The unique and intense flavour of Kahlúa coffee liqueur comes from the finest Arabica coffee beans grown at high altitude by the indigenous coffee communities in Veracruz, Mexico. But the booming global coffee trend has put pressure on their fragile eco-systems as Billy King, Director Sustainable Development, Kahlúa, reflects,
“We recognised that the way we consume, do business and ultimately live had to change…That’s why we have built this programme from scratch, in collaboration with the local NGO Fondo Para La Paz and the indigenous coffee communities in Veracruz."
Coffee liqueur brand, Kahlúa has committed to source 100% of its coffee from sustainable communities by 2022, in a bid to improve environmental and social impact across its supply chains.
Kahlúa has worked with the local NGO Fondo para la Paz to apply a ‘participatory planning process’ that empowers the indigenous communities to collectively choose their goals and work together to reach them. Everyone within the community is encouraged to learn how to focus on problem solving and find solutions through community collaboration. Since 2016, this programme has expanded from 99 families in the coffee growing community of Ocotempa, to 473 families across four communities across the Veracruz region in Mexico.
Fragile eco-systems and communities
Increasing demand for coffee coupled with rising temperatures, drought and flooding all threaten to shrink the world’s coffee growing regions so the programme looks at protecting both the land and the people who make their living from it.
Kahlúa’s programme helps to improve the lives of the coffee farmers not just by paying a premium price for their sustainable coffee, but by also helping them to increase efficiency, sustainability and crop yields.

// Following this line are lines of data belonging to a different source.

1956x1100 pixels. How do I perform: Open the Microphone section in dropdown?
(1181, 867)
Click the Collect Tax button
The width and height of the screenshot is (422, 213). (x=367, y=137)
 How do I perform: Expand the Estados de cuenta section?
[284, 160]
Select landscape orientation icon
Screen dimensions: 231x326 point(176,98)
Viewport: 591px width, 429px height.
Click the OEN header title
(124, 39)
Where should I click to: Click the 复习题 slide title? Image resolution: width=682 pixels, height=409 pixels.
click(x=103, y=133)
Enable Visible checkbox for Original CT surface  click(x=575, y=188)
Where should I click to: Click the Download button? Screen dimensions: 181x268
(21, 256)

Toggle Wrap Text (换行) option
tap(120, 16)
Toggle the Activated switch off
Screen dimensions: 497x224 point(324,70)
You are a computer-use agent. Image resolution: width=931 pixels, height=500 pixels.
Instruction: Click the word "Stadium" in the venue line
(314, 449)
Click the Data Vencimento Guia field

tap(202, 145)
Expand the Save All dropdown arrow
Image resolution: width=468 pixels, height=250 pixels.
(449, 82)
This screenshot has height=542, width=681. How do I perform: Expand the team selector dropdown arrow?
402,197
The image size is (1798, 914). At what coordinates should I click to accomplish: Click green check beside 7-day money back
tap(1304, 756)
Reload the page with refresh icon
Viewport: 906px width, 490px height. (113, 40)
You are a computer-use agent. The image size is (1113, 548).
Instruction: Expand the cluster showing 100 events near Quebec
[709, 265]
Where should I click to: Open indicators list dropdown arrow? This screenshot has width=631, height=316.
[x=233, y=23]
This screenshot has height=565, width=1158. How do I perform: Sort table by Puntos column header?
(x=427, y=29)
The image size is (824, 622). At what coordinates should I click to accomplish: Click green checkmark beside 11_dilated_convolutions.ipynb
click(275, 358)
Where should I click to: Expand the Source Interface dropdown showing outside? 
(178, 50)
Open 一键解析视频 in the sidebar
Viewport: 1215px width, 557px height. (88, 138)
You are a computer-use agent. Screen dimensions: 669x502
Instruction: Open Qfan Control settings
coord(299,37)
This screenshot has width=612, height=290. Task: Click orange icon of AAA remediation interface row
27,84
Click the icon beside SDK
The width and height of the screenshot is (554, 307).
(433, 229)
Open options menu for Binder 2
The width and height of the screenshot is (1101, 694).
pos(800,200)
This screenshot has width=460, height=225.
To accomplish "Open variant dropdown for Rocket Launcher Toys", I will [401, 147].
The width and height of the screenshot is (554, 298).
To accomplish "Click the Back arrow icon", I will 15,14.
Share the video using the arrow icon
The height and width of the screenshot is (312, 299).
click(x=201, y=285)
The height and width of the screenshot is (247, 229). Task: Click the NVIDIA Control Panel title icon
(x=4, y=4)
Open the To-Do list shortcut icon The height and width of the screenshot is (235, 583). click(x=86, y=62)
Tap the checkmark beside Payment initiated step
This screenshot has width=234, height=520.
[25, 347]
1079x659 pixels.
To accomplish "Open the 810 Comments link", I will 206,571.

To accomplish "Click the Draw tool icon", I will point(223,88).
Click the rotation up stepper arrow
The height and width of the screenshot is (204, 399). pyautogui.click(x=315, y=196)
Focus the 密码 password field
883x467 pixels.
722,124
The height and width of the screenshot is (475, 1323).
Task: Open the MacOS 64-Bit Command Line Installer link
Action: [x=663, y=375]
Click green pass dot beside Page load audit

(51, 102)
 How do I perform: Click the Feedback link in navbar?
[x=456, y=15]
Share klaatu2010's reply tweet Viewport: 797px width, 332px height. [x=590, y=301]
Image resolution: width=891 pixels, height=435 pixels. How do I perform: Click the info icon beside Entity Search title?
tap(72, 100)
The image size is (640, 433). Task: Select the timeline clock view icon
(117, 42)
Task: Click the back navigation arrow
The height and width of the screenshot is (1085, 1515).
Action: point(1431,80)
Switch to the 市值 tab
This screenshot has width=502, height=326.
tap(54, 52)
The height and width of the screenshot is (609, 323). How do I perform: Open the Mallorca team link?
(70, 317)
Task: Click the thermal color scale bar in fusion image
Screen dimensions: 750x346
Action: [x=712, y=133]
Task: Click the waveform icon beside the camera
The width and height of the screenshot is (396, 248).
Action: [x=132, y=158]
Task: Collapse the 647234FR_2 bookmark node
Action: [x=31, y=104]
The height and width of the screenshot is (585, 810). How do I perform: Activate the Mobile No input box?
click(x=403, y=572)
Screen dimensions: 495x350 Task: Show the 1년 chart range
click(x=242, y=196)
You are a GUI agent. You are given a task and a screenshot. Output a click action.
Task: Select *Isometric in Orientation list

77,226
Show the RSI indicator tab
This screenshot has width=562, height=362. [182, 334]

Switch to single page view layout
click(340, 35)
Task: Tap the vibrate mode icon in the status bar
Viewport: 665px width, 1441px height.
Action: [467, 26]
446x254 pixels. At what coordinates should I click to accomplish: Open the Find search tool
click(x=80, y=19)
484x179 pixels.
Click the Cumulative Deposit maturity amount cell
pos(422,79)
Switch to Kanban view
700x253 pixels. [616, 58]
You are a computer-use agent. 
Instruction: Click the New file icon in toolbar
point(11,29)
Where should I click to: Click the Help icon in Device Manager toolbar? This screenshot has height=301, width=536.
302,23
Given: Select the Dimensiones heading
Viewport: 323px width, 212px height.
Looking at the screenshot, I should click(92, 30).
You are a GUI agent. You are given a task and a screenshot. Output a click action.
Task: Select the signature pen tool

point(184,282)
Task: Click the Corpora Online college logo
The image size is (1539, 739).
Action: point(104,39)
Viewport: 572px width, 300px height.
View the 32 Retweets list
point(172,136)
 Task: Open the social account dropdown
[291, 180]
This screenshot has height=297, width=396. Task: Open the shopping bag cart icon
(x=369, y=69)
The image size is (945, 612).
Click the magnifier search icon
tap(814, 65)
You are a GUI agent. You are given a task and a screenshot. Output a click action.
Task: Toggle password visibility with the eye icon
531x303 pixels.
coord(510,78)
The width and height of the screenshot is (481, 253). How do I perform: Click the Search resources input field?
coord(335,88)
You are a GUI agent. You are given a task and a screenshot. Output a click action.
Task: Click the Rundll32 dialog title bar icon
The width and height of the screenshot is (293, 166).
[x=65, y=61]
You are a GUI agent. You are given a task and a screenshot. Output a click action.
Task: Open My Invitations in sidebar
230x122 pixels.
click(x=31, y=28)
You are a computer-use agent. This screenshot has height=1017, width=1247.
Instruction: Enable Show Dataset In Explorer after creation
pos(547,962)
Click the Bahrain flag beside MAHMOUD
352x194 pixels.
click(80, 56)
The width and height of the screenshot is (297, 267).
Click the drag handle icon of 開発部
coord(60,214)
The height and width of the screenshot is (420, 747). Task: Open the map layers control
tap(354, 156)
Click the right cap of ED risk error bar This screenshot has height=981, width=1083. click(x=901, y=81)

Some of the key issues that farmers face are being addressed through education and training. For example, local agroecological experts are teaching sustainable agriculture techniques, practices and methods. The results are better forest management, improved soil fertility and protecting the biodiversity required for healthy crops to thrive. Training is also offered in coffee management, crop diversification, soil preservation and how to manage coffee plant nurseries.
Building a better life
Ensuring that the basic needs of coffee growing communities are tended to has been paramount. Access to clean water has been improved by building water tanks to collect and store clean rainwater near homes. While installing dry toilets has improved health and sanitation.
Beyond the direct benefits to the coffee crop the “Coffee for Good” project encourages social cohesion, gender equality and education across the community. The intention is that by 2022 the programme will provide the farming communities with everything they need to continue building a sustainable and profitable coffee growing business for future generations.